Um tribunal do Barein condenou nesta terça-feira (15) 115 cidadãos a penas de prisão e à retirada de suas nacionalidades, em um julgamento por "complô terrorista" no qual estavam envolvidos os Guardiães da Revolução iraniana - anunciou a Procuradoria.

Essas pessoas faziam parte de uma organização com 138 membros chamada "Falanges Zulfikar" e constituída por barenitas "recrutados e treinados pelos Guardiães da Revolução nos campos no Irã e no Iraque" com a intenção de "cometer atentados no Bahrein", acrescentou a Procuradoria em um comunicado.

Cinquenta e três acusados foram condenados à prisão perpétua, três a 15 anos de prisão, um a 10 anos, 15 a sete anos, 37 a cinco anos e seis a três anos.
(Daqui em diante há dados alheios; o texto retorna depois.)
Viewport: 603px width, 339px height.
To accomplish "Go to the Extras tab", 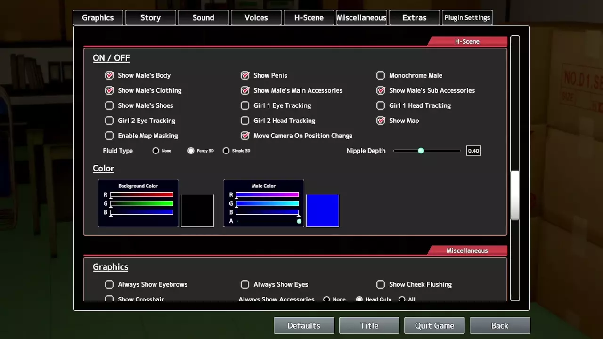I will click(x=414, y=18).
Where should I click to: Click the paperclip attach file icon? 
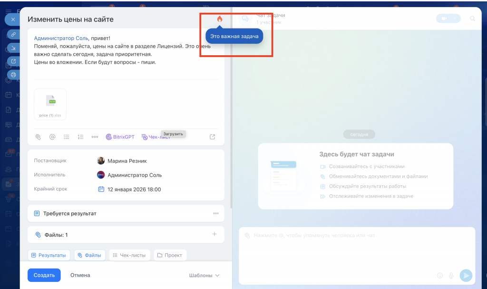pyautogui.click(x=38, y=137)
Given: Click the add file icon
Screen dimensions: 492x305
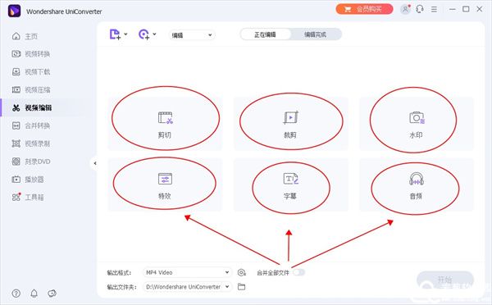Looking at the screenshot, I should point(115,34).
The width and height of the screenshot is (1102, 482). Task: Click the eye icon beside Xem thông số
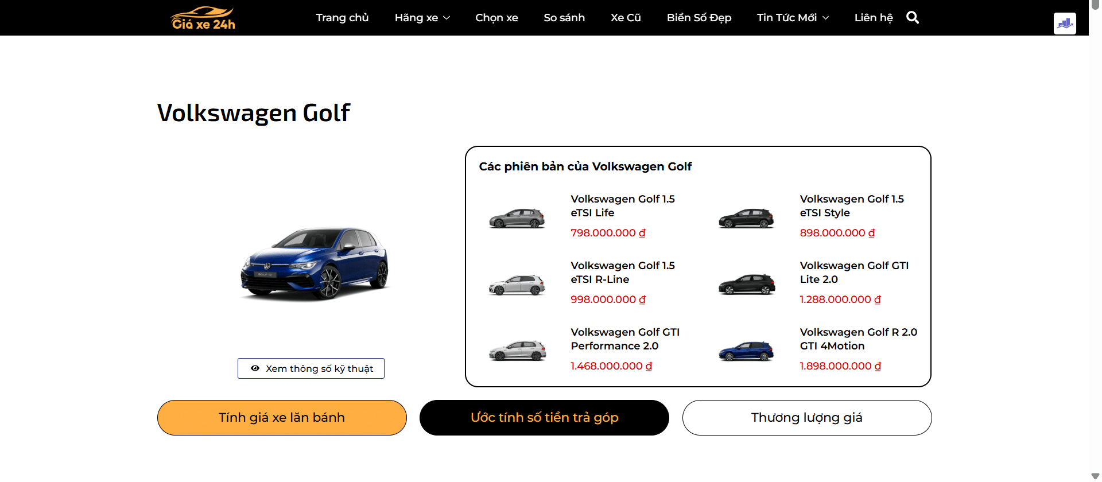click(x=255, y=368)
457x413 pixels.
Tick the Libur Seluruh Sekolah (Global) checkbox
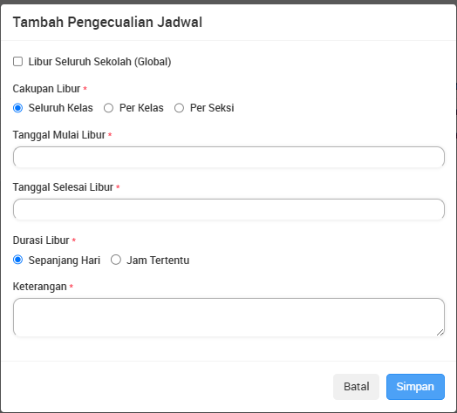click(x=17, y=62)
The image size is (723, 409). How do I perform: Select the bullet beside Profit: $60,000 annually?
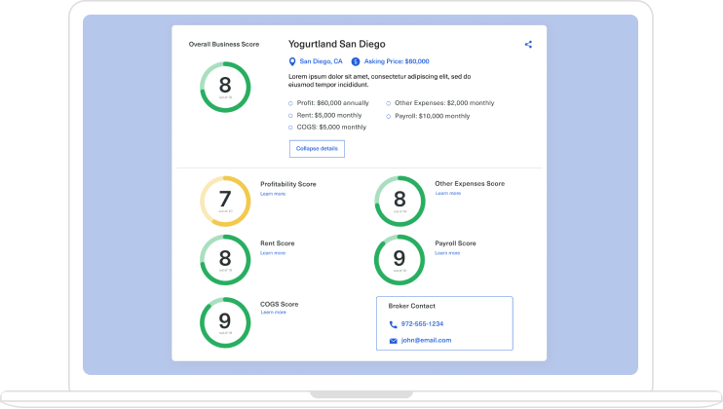(290, 102)
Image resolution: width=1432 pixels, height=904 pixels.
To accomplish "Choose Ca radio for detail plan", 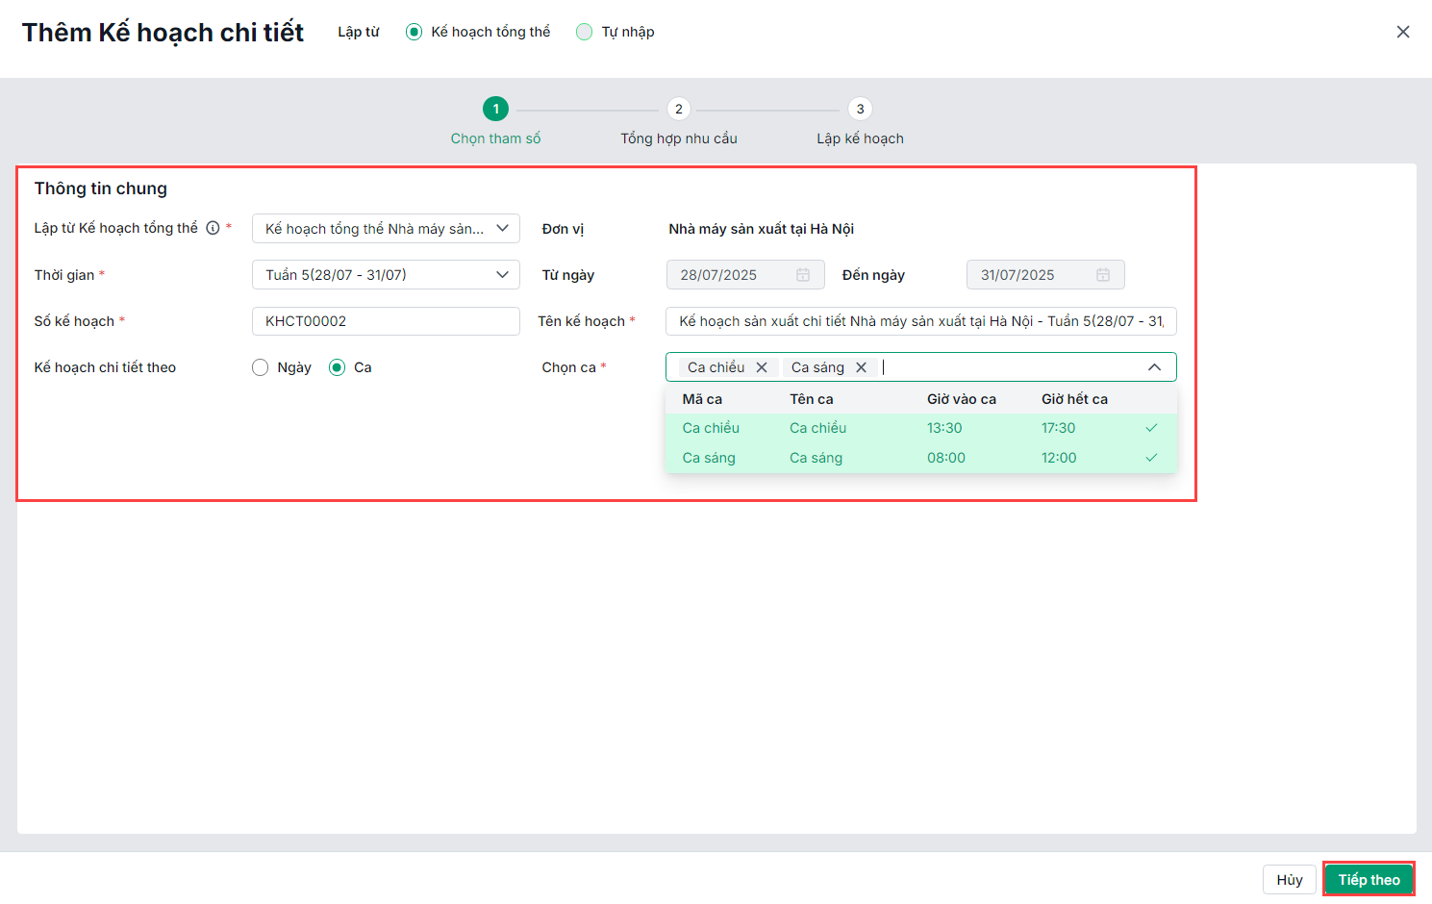I will (338, 367).
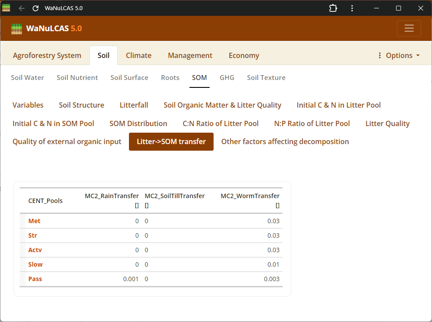432x322 pixels.
Task: Go back using the back arrow
Action: (21, 8)
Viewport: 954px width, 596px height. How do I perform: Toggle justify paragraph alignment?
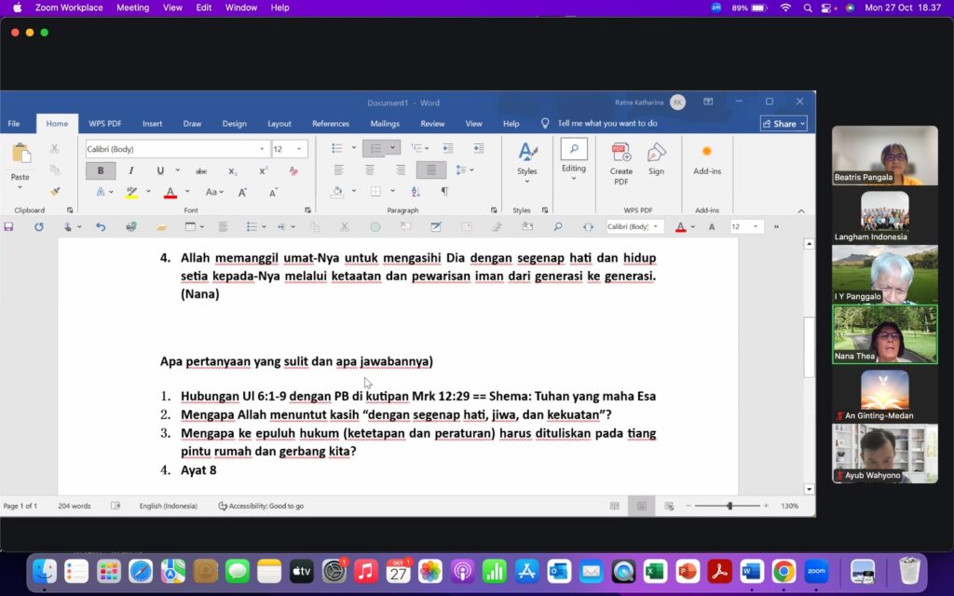point(430,169)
Outras 23 pessoas foram absolvidas.

Todos os acusados são xiitas, segundo a fonte judicial.

O procurador indicou que 86 pessoas acusadas neste caso estavam detidas, o que significa que os outros se encontram em paradeiro desconhecido.

O Bahrain Institute for Rights and Democracy (BIRD) - uma ONG próxima à oposição xiita - denunciou energicamente o julgamento e informou que este novo veredito eleva para 719 o número de barenitas privados de sua nacionalidade desde que essas condenações começaram a ser pronunciadas em 2012.